"Design a car differently, or design it not - there is no convention-following", Tesla's designers have probably said to each other every time they put their heads together for a new model.
With this ethos, the Cybertruck was unveiled to the automotive world in 2019 as Tesla's foray into the lucrative market of pick-up trucks.
Curve-hating and lunar rover-like, the ute's design still slants more towards first-draft concept car than production-ready mass-market model two years on.
But that has apparently come at a cost. When it debuted on stage as a prototype, the Cybertruck was missing one very important piece of kit on its humongous windscreen: A wiper.
As per reporting from The Verge, drone footage of the truck in action at Tesla's Fremont test track has now shown what the truck will be like with it. The result is likely one of the longest windscreen wipers ever fitted to a modern car.
Unsurprisingly, Tesla CEO Elon Musk didn't mind responding to an unimpressed Twitter user curious if this design choice was final, candidly conceding that there remains "[n]o easy solution" to the wiper's length.
He also seemed to suggest that his team had explored the idea of a deployable wiper - to be stowed away in the front trunk - but was unlikely to go through with it considering its mechanical complexity.
Apart from its unwieldy wiper and unorthodox design, this is not the only time the Cybertruck has come under scrutiny.
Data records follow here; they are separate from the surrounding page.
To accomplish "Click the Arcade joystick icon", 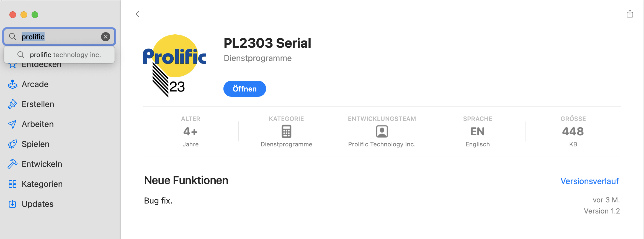I will [x=12, y=84].
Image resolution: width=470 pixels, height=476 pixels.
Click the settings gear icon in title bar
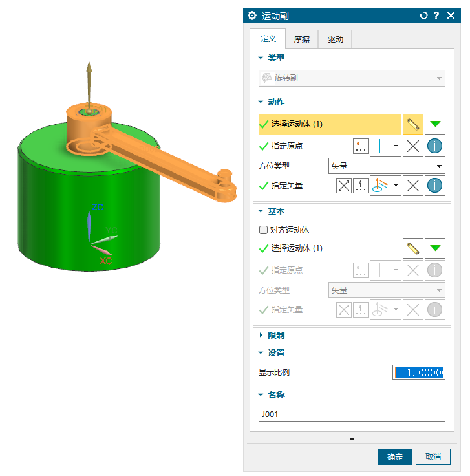point(252,16)
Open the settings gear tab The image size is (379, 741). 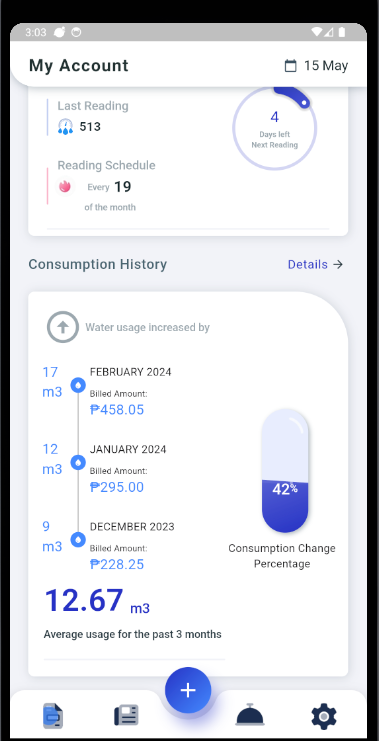point(324,716)
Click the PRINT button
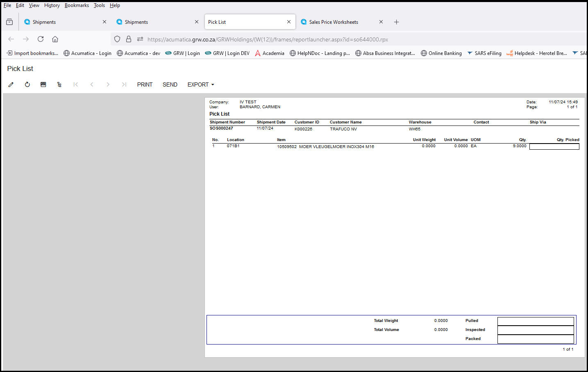 click(145, 84)
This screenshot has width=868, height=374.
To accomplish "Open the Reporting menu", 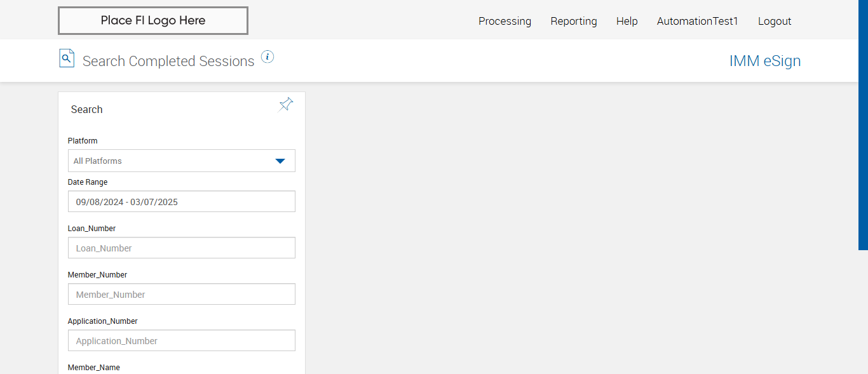I will click(574, 22).
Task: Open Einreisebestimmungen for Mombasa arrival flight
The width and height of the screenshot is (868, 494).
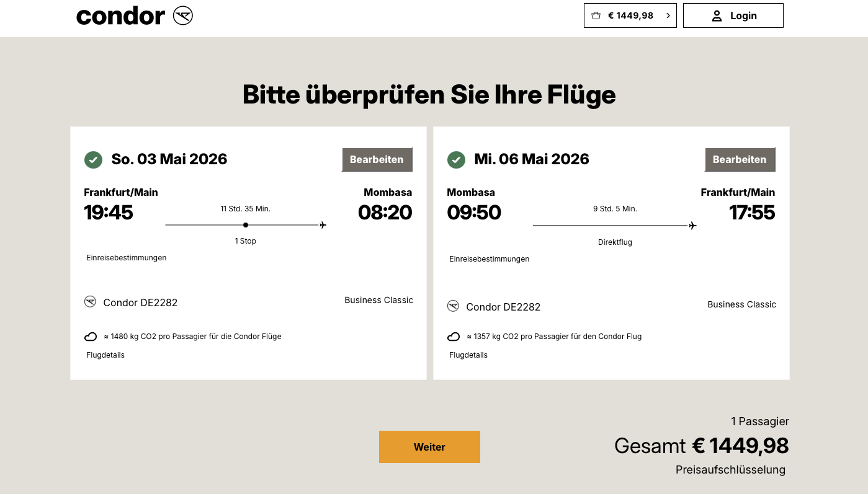Action: (127, 257)
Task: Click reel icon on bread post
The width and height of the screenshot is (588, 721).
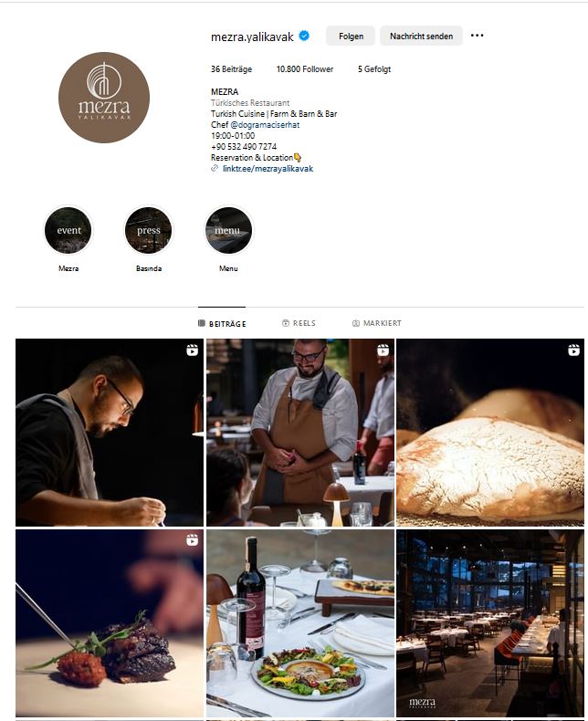Action: [x=573, y=350]
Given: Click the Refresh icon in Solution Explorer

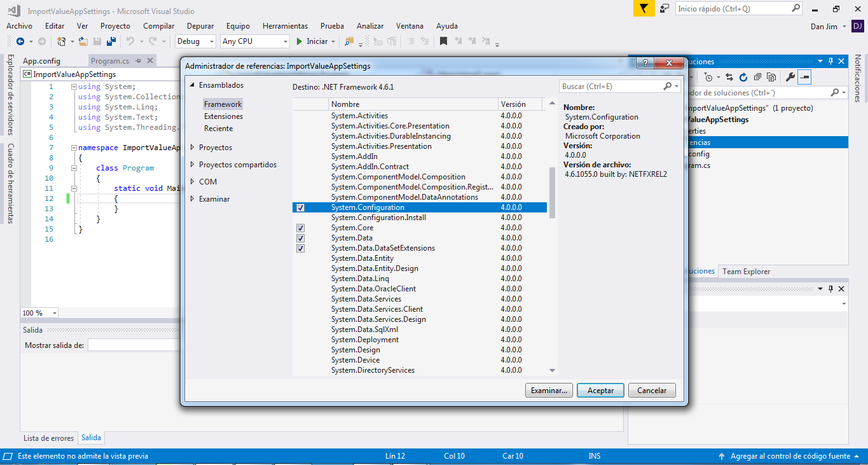Looking at the screenshot, I should coord(743,77).
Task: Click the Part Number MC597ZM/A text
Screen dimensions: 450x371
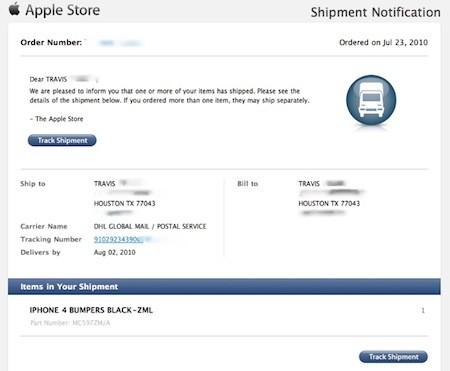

A live demo during its unveiling was supposed to evince the strength of its "Armor Glass", but went south when a metal ball managed to smash both its front and back windows.
Musk laughed it off, then explained later on Twitter that his crew had accidentally weakened the base of the glass with the sledgehammer test right before.
Furthermore, Tesla has not been the most realistic about the Cybertruck's delivery timeline.
Even when signs were pointing in that direction, the electric carmaker had been reluctant to admit that it would be pushing back production of the truck for an entire year.
Then, a few weeks after appearing to maintain in its Q2 2021 report that the first Cybertrucks would hit the roads come end-2021, it quietly revised the date on the truck's configurator.
We can't foresee in its entirety what else 2022 will bring to us but it's safe to say this: The Cybertruck is already one of its most intriguing cars. If it actually gets released within the year, of course.